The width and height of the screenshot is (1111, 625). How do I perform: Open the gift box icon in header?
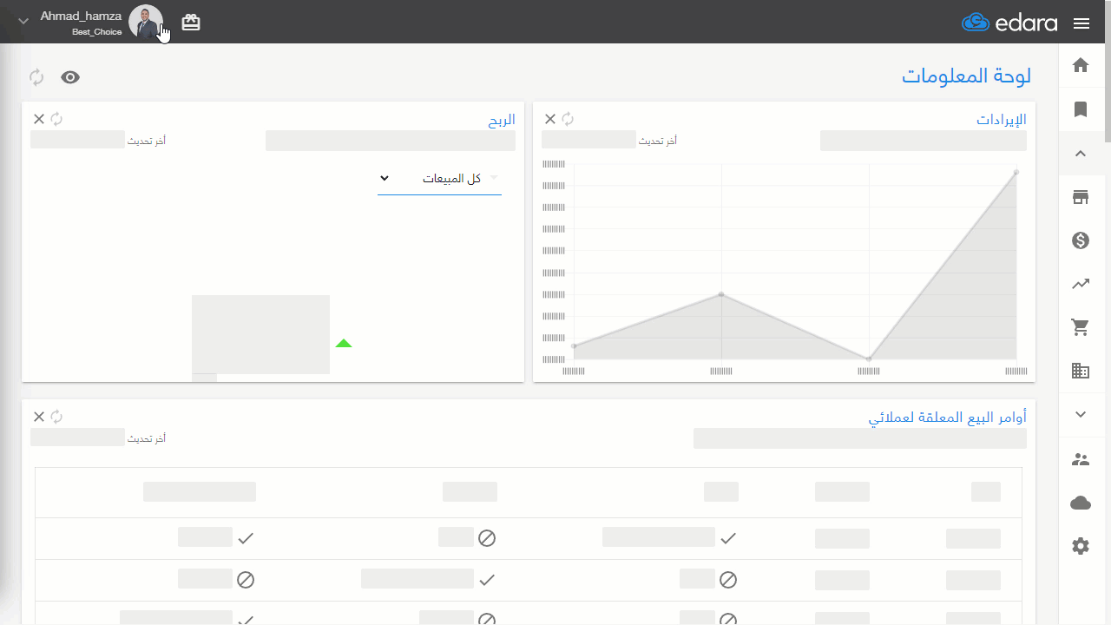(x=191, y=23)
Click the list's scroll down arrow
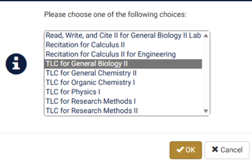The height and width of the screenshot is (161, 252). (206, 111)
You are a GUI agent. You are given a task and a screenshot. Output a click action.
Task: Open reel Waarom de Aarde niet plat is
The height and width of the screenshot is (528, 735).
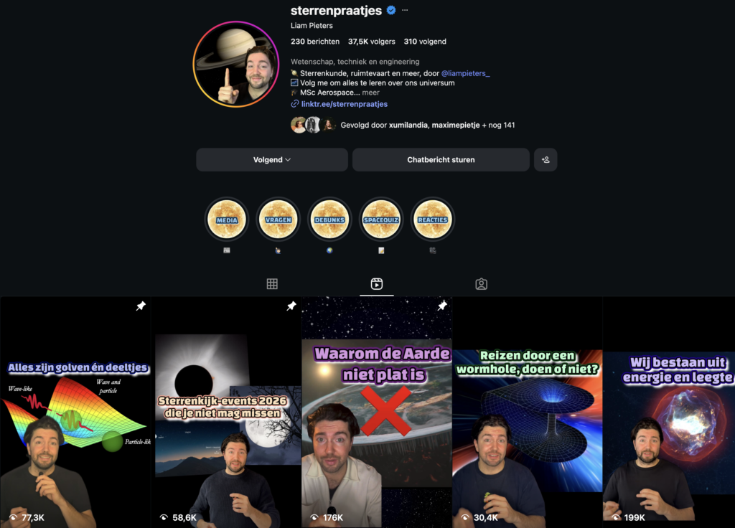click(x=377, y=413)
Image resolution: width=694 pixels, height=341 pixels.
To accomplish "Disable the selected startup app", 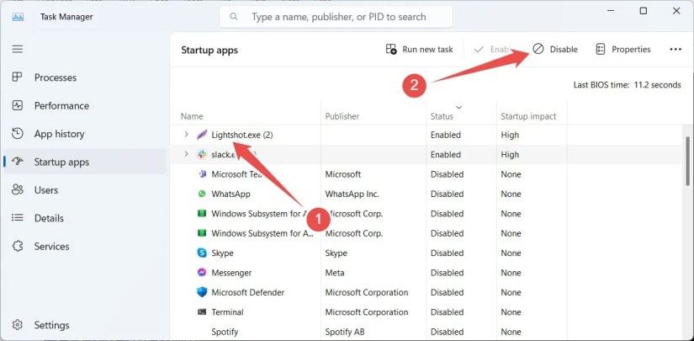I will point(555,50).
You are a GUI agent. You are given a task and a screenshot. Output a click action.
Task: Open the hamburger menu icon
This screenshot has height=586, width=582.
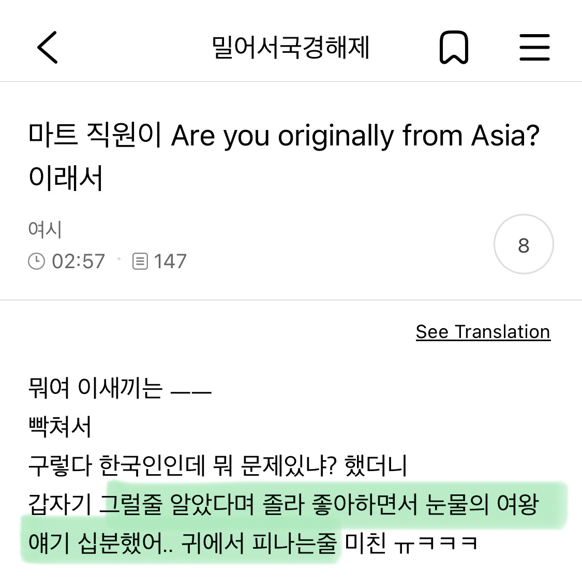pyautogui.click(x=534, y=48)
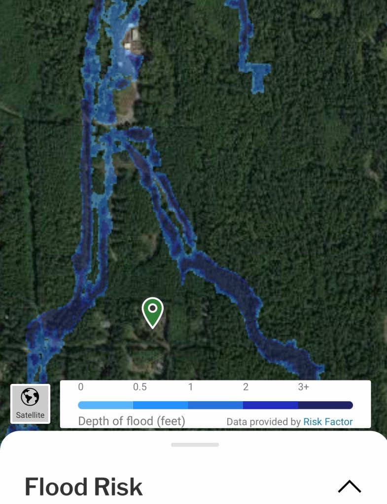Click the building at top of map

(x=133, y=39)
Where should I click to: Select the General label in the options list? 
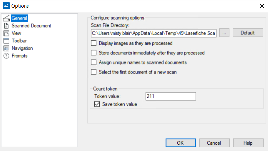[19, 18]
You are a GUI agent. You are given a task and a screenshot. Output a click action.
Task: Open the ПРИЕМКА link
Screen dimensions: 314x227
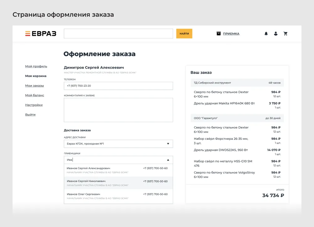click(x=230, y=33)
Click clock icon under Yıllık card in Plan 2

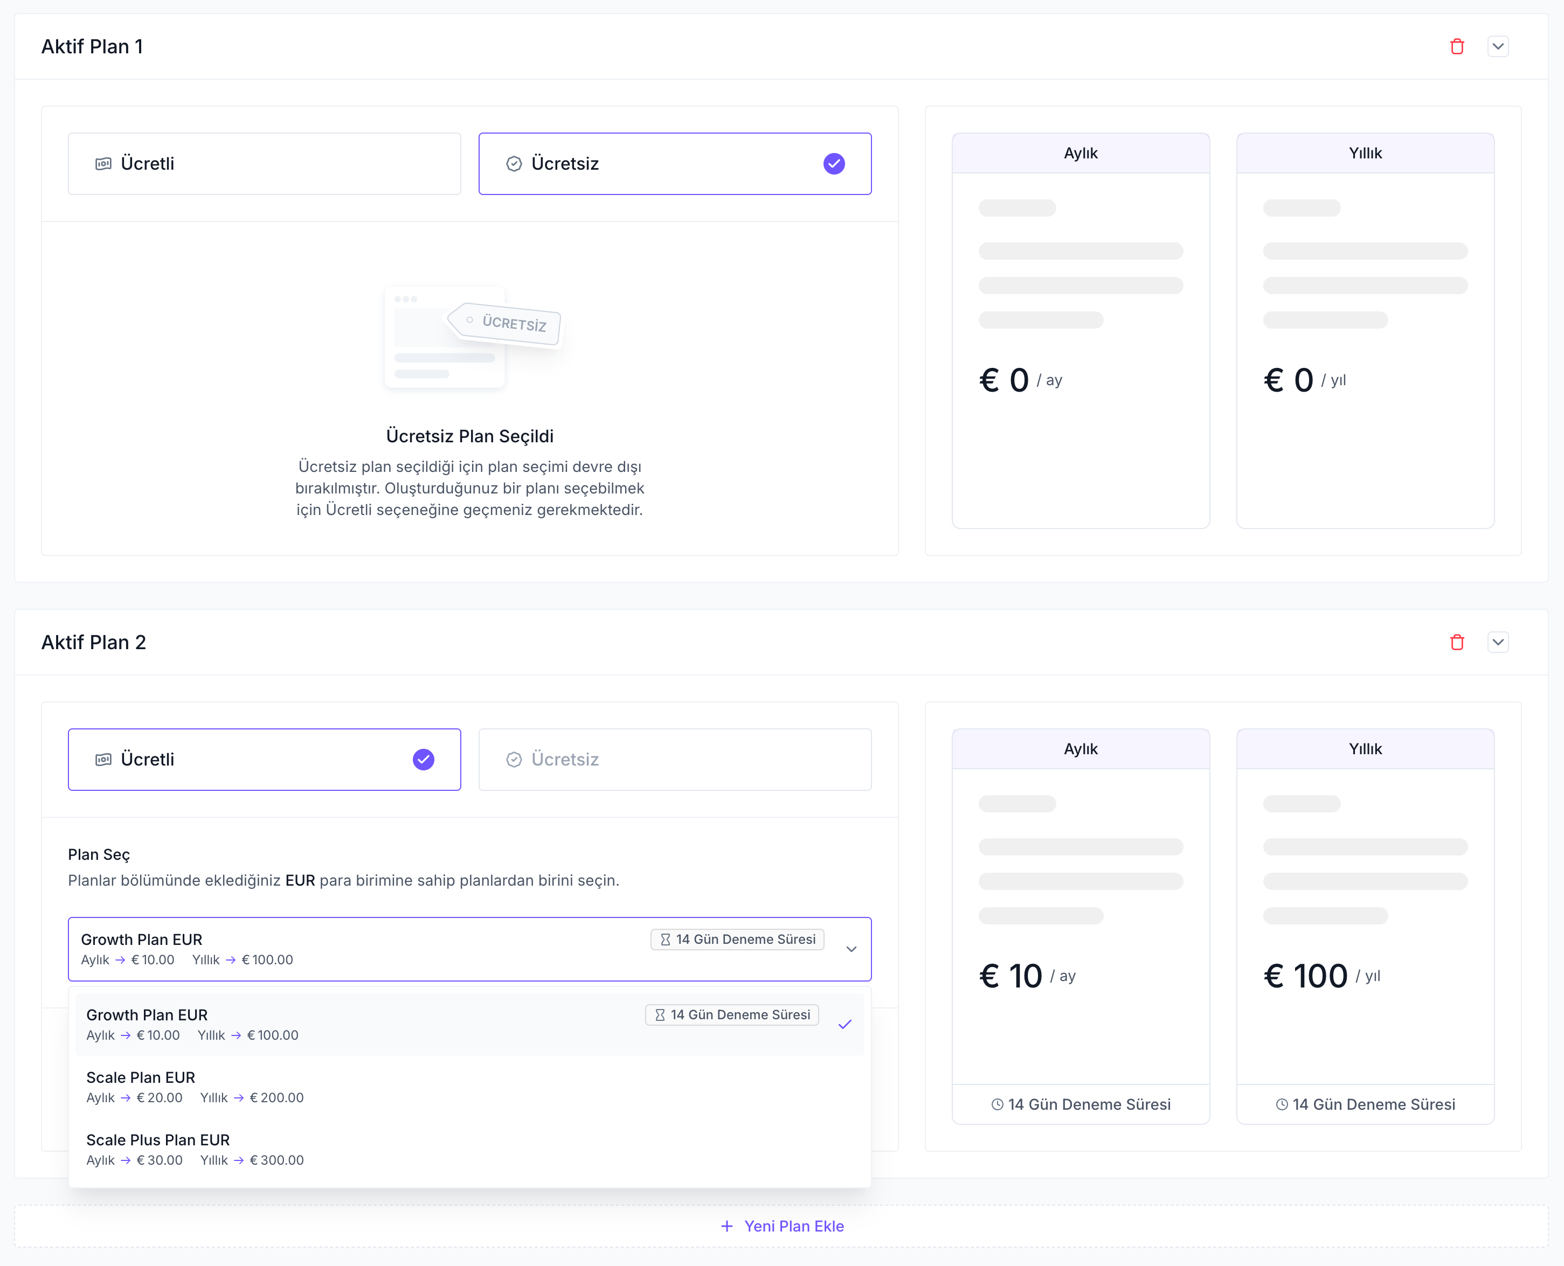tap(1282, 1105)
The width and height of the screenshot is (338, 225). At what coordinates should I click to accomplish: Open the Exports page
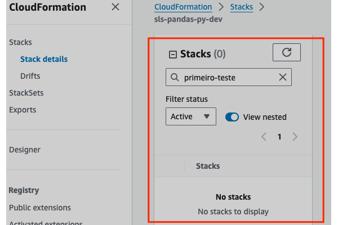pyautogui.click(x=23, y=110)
━━━━
#### Brief:
Go from the start of the listing through the line that contains "click(x=377, y=413)" and rewrite those lines with "icon" swapped for "button". Keep everything else the same, and leave the pictures out.

#### Correct answer:
The width and height of the screenshot is (1111, 625). How do I perform: Open the gift box button in header?
(x=191, y=23)
Click the list's scroll down arrow
The height and width of the screenshot is (161, 252). (206, 111)
You are a GUI agent. You are given a task and a screenshot. Output a click action.
Task: Open reel Waarom de Aarde niet plat is
The height and width of the screenshot is (528, 735).
click(x=377, y=413)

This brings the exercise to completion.